* BEGIN *
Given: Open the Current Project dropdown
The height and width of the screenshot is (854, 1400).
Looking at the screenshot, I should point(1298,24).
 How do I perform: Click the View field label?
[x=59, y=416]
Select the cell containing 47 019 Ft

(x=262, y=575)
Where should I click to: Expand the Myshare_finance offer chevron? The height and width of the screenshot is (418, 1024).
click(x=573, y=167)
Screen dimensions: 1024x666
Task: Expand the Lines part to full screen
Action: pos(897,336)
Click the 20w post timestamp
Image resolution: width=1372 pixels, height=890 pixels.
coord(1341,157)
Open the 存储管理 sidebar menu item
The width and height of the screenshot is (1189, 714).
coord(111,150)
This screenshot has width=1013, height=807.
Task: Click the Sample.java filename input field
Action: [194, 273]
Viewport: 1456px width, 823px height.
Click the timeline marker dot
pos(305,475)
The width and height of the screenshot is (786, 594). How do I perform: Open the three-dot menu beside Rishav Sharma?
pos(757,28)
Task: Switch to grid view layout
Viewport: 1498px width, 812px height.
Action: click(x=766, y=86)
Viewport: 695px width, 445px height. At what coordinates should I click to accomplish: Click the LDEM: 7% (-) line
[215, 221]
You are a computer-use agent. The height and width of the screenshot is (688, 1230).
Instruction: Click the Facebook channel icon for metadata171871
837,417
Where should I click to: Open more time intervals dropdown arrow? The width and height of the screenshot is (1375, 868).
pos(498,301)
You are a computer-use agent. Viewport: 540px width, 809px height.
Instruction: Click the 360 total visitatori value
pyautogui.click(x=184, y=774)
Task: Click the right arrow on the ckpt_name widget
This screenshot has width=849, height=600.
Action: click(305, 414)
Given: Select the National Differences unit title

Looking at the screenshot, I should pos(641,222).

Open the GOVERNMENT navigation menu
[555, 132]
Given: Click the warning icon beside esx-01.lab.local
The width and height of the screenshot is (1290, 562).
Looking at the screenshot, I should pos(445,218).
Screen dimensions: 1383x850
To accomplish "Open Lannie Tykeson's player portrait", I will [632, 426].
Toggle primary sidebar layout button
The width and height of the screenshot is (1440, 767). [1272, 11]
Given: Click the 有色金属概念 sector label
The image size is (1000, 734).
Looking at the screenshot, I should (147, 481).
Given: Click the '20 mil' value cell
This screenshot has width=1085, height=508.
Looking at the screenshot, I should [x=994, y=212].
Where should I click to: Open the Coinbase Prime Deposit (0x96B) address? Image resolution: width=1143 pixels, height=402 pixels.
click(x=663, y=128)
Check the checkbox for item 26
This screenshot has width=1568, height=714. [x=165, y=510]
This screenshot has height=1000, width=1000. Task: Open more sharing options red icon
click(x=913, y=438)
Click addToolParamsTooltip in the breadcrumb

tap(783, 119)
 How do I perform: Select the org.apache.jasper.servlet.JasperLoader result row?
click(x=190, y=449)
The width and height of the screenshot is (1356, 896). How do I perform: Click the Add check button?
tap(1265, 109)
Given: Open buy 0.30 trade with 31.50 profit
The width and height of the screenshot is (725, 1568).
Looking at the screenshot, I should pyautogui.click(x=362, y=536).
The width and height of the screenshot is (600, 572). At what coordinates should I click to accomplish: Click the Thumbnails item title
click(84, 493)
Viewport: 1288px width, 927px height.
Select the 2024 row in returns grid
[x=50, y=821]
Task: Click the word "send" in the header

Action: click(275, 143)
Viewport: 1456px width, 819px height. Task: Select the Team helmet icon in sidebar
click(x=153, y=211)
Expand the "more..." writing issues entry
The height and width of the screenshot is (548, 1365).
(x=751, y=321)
* END *
=== Written request ===
Copy out the items above word for word, starting at the line that contains "Viewport: 1288px width, 927px height." and continuing through the last line of the items.

=== Output below ===
Viewport: 1288px width, 927px height.
Select the 2024 row in returns grid
[x=50, y=821]
Task: Click the word "send" in the header

Action: click(275, 143)
Viewport: 1456px width, 819px height. Task: Select the Team helmet icon in sidebar
click(x=153, y=211)
Expand the "more..." writing issues entry
The height and width of the screenshot is (548, 1365).
(x=751, y=321)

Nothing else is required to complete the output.